Foot Locker Sneaker Giveaway Los Angeles

I took the family through the mission and sent the boy off with a pair of black and blue Air Jordan 1s and fresh socks. “What brought them here?” I thought to myself, choking back a couple tears of empathy. I also wondered what difference one new pair of sneakers really makes in the grand scheme of things.  

“I think it gives them confidence. Other kids go to school wearing these expensive athletic shoes,” Jordan said, recalling a time 70 years ago when she was humiliated for coming to school barefoot. “Why shouldn’t these kids have something? Why shouldn’t they have a little self confidence?”

That was one something I could identify with. Thankfully, I’ve never had to wonder where my next meal was coming from, but I do know what it feels like to get sneaker shamed as a kid. I’ll go even farther to say that everyone who’s into sneakers has at least had that feeling of wanting shoes that were better than the ones they actually had at some point in their life.

“I don’t know clothes and shoes well, but they seem to signify to kids that they’re special,” Jordan said. “You just want to know that you matter because so many people in this world have no one.” 

I went through the same cycle with different kids. Most were happy not because of just the free shoes, but more because of the free poster that Foot Locker stuffed their shopping bags with.

One, skewing closer to being a teenager, was particular about which sneakers he got for free. He specifically asked for a pair of OVO Air Jordans as I measured his feet, a pair that I (predictably) wasn’t able to find in the giant crates of sneakers inside the chapel. I did, however, find some royal blue Nike Foamposites and Air Jordan 5s, but those still weren't up to his standards.

No matter how confused I was about that, my purpose there was to serve. And as anyone who’s ever worked in retail knows, you have to give the customer what they want no matter how thankless they may be.

Foot Locker Sneaker Giveaway Los Angeles Skid Row

After a few hours, we left the Fred Jordan Mission for the day and I headed back to my a deluxe hotel room in West Hollywood. Like my skydiving friend, I felt the gravity of coming back down to Earth and the disorientation of how I'd been living my life up to that point. Hyping up sneakers is what pays my bills, allows for that fancy-ass sliced papaya with shaved coconut, and affords the overpriced rent in my apartment building.  I reminisced about those times I felt down on myself or jealous of other people over a pair sneakers. I thought about those kids on Skid Row who were just satisfied to get shoes that fit and were wearable, and I realized how trivial my own insecurities were.

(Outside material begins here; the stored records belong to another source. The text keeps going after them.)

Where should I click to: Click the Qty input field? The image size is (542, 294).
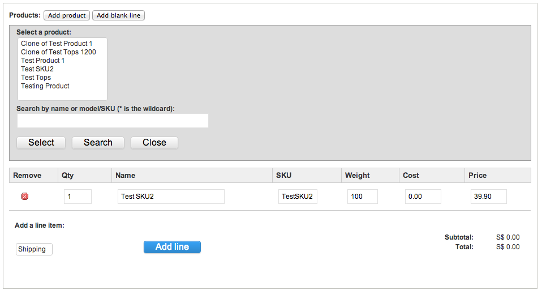[x=78, y=197]
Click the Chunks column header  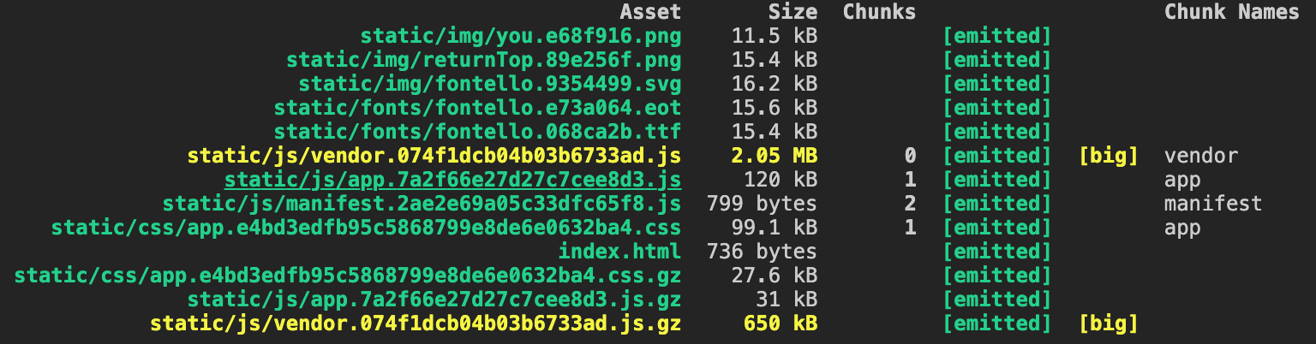tap(879, 12)
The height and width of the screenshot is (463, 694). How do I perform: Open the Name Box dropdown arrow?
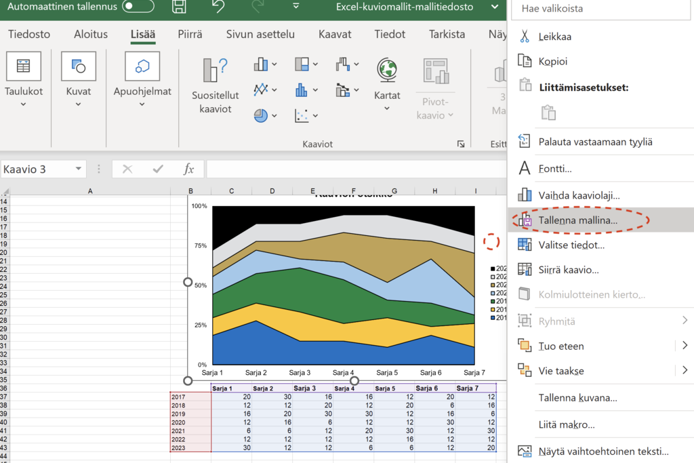(x=79, y=169)
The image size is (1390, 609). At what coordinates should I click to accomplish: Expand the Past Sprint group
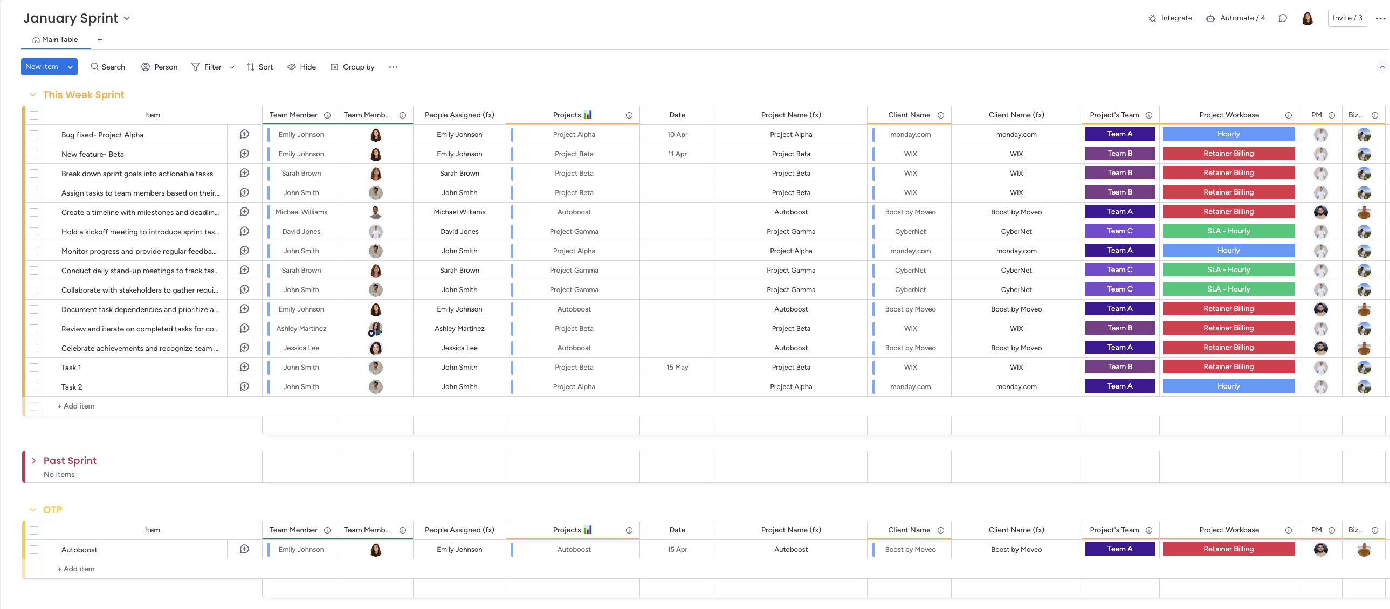coord(33,461)
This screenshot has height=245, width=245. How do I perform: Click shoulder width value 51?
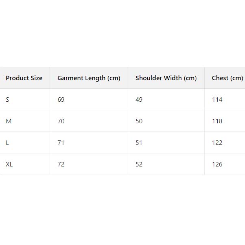139,143
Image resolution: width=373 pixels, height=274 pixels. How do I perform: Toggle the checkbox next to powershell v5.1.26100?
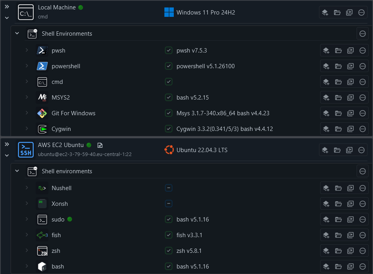pyautogui.click(x=169, y=66)
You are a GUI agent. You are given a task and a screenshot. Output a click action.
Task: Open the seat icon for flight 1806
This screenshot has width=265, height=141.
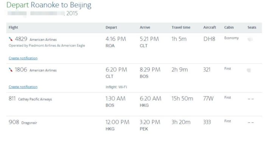coord(249,70)
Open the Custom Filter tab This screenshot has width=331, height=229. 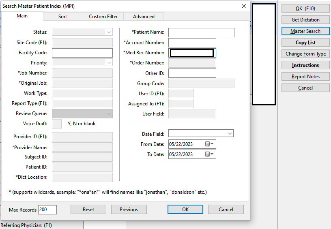[103, 17]
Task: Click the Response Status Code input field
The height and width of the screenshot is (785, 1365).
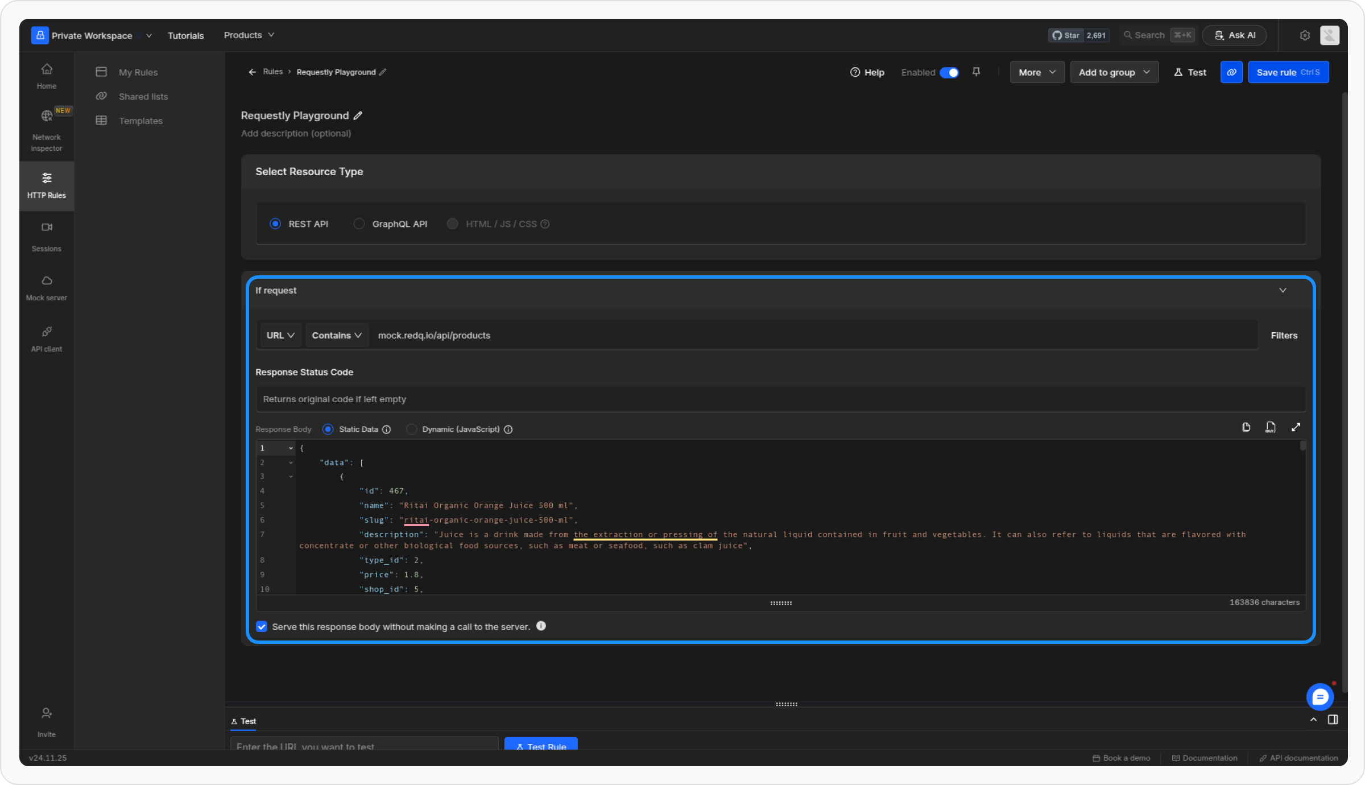Action: (x=779, y=399)
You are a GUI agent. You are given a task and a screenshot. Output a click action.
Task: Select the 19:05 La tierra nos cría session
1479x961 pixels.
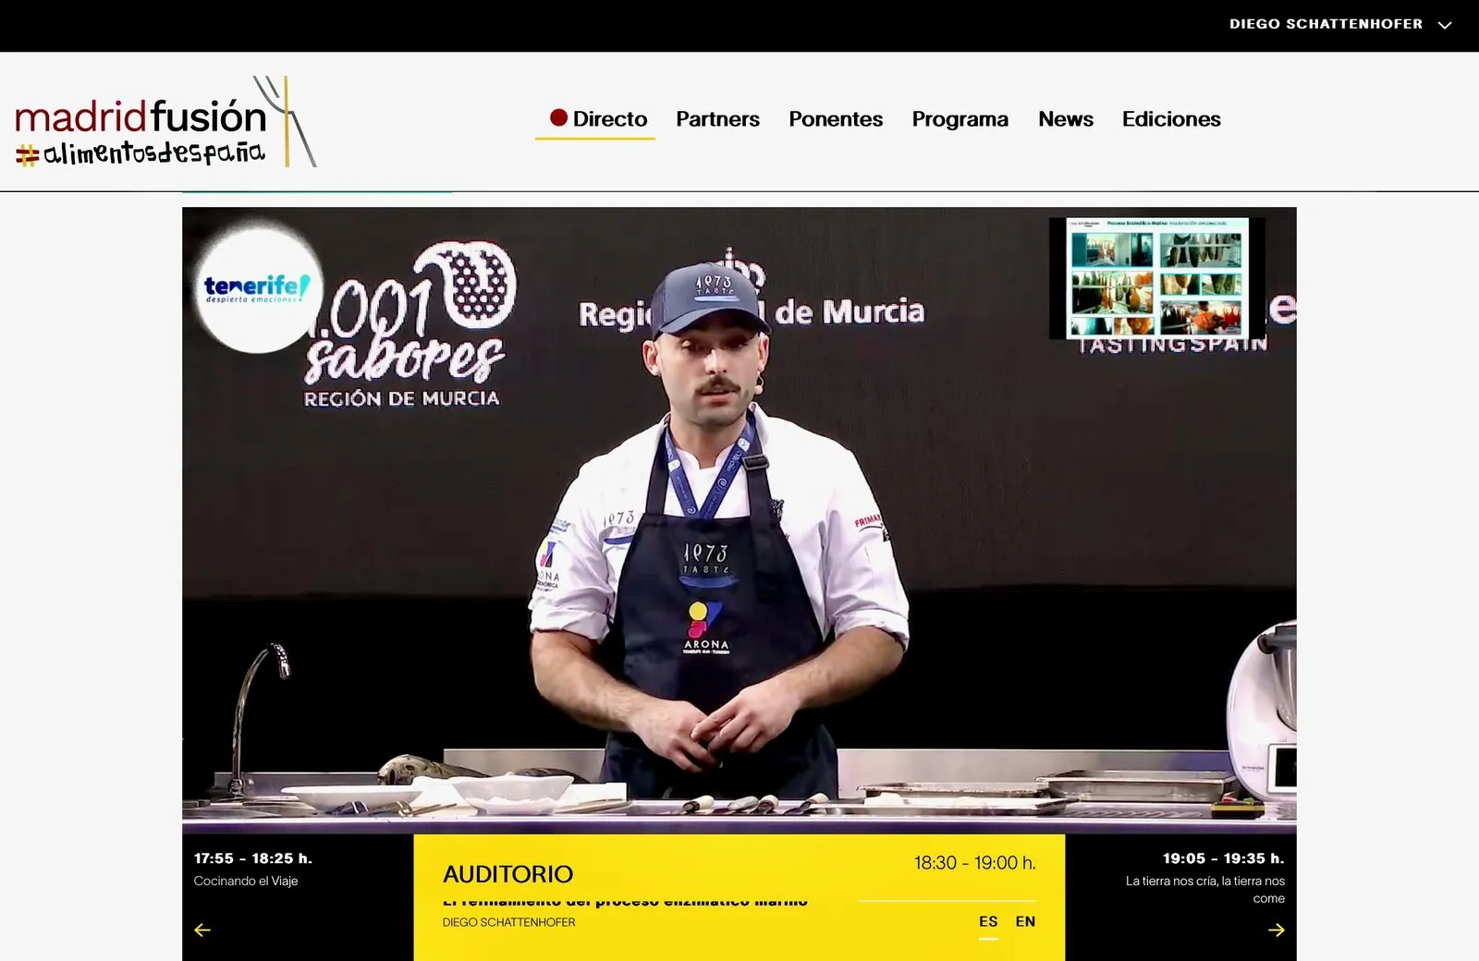point(1204,878)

“A couple weeks ago, I was upset that [name redacted] at Nike told me he was sending Off-White Air Jordans, but never did,” I thought to myself as I stared blankly at the hotel wall. “So what? This is all meaningless.”

My outlook on the world changed that day.

We should all just make the most of and enjoy whatever we have, as much or as little we think that might be. Whether we like it or not, our sneakers are already in the process of decaying, no matter how we try to vacuum seal them or how carefully we try to wear them (or not wear them).

What really matters is what we do while we’re wearing those sneakers. Jordan gave me this piece of advice when I asked her how she keeps from getting burnt out after doing this for all these decades: “If you feel down, and like no one cares, just reach out to make someone’s life better, even if it’s for just a few minutes. You know why? Because there’s always someone who has it worse than you.”